Required task 1> Summarize the forum thread in two sentences.

===============

# If you could...



## adriesba (Dec 30, 2019)

If you could resurrect one composer or performer and have a conversation with them, who would it be? What would you like to talk about, assuming there are no language barriers?

(Sorry if this is already a thread.)


----------



## Manxfeeder (Oct 19, 2010)

Shucks, I can't even talk to the ones who are living.

However, if a composer would even want to talk to me, I know the most about Erik Satie, and he would be fun to talk to. Also, I'd like to let him know how much of an impact he was going to have on the 20th Century, especially on American composers. I'm sure he would be surprised. He might even offer me one of his velvet suits from gratitude.


----------



## Room2201974 (Jan 23, 2018)

Brahms.

I need to ask him why "Late romanticism (and all its derivatives) is extreme, overindulgent, and lacks reason."


----------



## Strange Magic (Sep 14, 2015)

I'd like to talk with Rimsky-Korsakov and have him tell me about going from a naval career into composition and teaching, and about The Five, Tchaikovsky, and his other associates and contemporaries, students; where he got his ideas--musical and otherwise--for his literally fantastic operas and other compositions and about his life in Imperial Russia in both its artistic peak and its twilight. The tales he could tell!

I's also like to sit and listen to the amazing Life and Times of Lorenzo da Ponte, who led a dozen lives.


----------



## Ravn (Jan 6, 2020)

I'd resurrect Beethoven, and I'd ask him how fast he _really_ intended his works to played. :lol:


----------



## Phil loves classical (Feb 8, 2017)

Gesualdo, to have a retrial done.


----------



## Rogerx (Apr 27, 2018)

Verdi / Rossini/ Bellini/ Donizetti and have a nice meal talking about music


----------



## adriesba (Dec 30, 2019)

Rogerx said:


> Verdi / Rossini/ Bellini/ Donizetti and have a nice meal talking about music


That sounds like a good time.


----------



## Guest002 (Feb 19, 2020)

J. S. Bach.

I'd ask him to entrust his cantatas to me rather than his sons, so we wouldn't lose any.

There are some textual problems with his libretti, too, that I'd like to get cleared up!

And then a nice cup of coffee and some cakes for a good natter about bassoonists.


----------



## annaw (May 4, 2019)

Wagner! I would ask him to explain all the intentions and meanings behind his operas and discuss music and his life.

Or Beethoven. I’d get him a hearing aid, listen to music, and see what he thinks of his own late compositions which he never really got to hear himself.


----------



## mikeh375 (Sep 7, 2017)

Malcom Arnold and get roaring drunk with him on a three day binge. He'd be paying, as he always did. The 'conversation' would consist of chatting up barmaids and sometimes talking to the Sergeant at the Police station.


----------



## adriesba (Dec 30, 2019)

annaw said:


> Wagner! I would ask him to explain all the intentions and meanings behind his operas and discuss music and his life.
> 
> Or Beethoven. I'd get him a hearing aid, listen to music, and see what he thinks of his own late compositions which he never really got to hear himself.


I like both of these choices! It would be nice if we could get the confusion of the meanings of Wagner's operas settled once and for all. I would like him to clarify lots of things! :lol:

And you just can't help but feel bad for Beethoven.


----------



## DavidA (Dec 14, 2012)

===============

Required task 2> Please output the lines of the listing below, starting with its first line and going on through the line that contains "will [944, 68].".

(Collected data entries)
===============

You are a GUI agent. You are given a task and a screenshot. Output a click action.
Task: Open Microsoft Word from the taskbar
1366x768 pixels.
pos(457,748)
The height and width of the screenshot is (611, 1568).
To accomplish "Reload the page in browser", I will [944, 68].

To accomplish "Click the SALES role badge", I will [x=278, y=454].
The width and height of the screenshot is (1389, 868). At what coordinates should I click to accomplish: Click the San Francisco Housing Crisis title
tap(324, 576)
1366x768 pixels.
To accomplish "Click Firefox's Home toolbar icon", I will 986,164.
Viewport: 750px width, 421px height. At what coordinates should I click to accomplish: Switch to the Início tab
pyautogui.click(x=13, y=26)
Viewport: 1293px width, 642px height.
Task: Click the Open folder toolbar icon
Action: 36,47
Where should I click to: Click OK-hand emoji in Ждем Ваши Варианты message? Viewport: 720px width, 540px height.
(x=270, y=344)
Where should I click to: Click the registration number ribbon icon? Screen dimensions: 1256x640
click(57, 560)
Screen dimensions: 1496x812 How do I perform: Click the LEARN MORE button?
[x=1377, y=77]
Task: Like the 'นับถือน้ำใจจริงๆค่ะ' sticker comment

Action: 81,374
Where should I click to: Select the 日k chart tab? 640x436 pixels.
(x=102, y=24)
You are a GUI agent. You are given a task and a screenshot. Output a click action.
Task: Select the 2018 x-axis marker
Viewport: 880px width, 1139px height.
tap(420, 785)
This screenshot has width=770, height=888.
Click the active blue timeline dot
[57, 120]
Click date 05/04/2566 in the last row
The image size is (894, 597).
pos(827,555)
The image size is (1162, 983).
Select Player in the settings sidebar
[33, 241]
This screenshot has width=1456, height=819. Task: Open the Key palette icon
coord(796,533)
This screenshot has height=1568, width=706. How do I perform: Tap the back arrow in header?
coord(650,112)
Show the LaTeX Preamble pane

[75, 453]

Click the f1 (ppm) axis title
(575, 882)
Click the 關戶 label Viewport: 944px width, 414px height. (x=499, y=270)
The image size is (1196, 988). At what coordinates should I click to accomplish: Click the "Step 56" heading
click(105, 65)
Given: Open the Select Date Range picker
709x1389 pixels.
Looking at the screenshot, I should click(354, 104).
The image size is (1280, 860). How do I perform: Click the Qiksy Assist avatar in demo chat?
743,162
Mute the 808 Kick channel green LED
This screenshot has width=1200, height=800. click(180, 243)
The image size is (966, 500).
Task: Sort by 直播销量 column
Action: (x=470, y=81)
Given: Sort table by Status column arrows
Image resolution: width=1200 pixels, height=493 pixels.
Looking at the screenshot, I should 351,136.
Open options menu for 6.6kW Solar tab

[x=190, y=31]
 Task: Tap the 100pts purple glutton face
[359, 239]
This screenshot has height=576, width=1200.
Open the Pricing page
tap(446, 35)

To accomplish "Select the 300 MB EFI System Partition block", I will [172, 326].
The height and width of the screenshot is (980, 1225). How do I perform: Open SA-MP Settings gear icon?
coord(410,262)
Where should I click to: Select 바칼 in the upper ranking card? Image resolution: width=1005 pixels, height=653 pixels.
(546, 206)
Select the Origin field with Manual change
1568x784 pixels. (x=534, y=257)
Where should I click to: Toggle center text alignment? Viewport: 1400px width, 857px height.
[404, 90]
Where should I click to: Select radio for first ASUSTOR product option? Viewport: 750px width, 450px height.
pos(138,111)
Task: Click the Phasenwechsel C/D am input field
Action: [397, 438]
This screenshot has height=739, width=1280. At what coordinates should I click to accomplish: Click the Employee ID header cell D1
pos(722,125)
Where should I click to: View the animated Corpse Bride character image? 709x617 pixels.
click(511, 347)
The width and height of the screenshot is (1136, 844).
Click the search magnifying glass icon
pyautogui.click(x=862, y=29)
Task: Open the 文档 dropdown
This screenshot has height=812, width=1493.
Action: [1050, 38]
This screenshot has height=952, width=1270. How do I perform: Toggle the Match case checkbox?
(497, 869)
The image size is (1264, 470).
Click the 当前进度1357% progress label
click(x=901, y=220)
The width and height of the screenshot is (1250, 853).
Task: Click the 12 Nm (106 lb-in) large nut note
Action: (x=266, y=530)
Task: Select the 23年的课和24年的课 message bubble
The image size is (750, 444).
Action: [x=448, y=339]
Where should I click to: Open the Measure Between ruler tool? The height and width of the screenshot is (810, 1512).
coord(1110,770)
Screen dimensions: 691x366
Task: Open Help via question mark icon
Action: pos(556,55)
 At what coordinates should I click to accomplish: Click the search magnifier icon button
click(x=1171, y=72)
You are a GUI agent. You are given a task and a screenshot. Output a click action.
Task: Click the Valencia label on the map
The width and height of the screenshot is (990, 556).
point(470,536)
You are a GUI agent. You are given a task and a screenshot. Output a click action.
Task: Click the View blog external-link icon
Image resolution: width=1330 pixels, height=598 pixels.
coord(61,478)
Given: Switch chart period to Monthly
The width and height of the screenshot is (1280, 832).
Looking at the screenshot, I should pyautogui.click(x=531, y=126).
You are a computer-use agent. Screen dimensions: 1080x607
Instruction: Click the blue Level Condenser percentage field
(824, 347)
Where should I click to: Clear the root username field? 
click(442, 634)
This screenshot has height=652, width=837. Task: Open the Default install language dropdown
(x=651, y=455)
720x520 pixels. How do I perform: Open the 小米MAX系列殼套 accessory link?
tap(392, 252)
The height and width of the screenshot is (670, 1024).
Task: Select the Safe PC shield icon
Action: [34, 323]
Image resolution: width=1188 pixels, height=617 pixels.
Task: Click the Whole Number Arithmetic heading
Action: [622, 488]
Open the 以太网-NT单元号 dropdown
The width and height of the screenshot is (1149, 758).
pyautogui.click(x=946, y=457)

===============

Complete answer 1> One participant asks which composer or performer others would bring back to life for a conversation and what they would talk about. Replies name figures such as Erik Satie, Brahms, Rimsky-Korsakov, Beethoven, Gesualdo, J. S. Bach, Wagner and Malcom Arnold, with plans that range from asking how fast Beethoven meant his works to be played to sharing a nice meal while talking about music.

Complete answer 2>
You are a GUI agent. You are given a task and a screenshot. Output a click action.
Task: Open Microsoft Word from the taskbar
1366x768 pixels.
pos(457,748)
The height and width of the screenshot is (611, 1568).
To accomplish "Reload the page in browser", I will [944, 68].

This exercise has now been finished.